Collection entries
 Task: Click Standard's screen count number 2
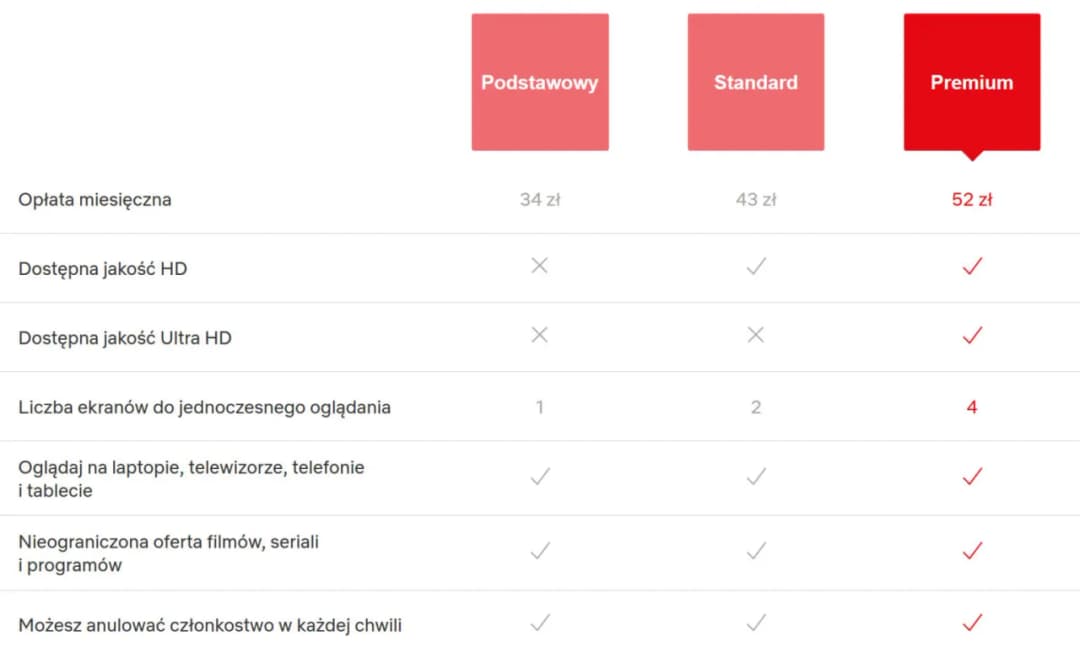756,407
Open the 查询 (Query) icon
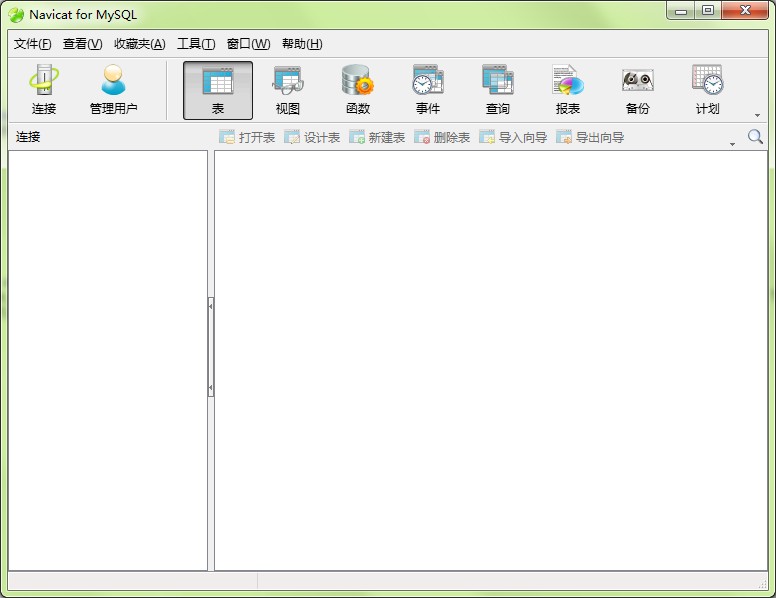The width and height of the screenshot is (776, 598). pyautogui.click(x=497, y=90)
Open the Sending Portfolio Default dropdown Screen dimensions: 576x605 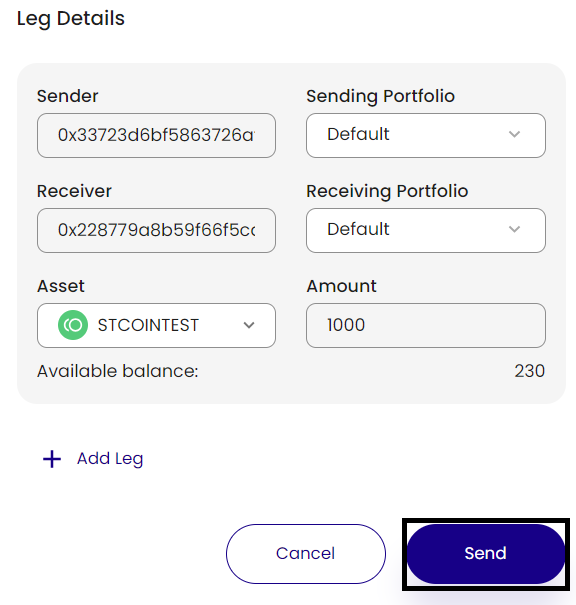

Aim of the exercise
Verbatim, write out the line containing "Open the 查询 (Query) icon" and all later lines through the end of the records, leaving every picture out.

Answer to the exercise
Open the 查询 (Query) icon
The width and height of the screenshot is (776, 598). pyautogui.click(x=497, y=90)
Open the Sending Portfolio Default dropdown Screen dimensions: 576x605 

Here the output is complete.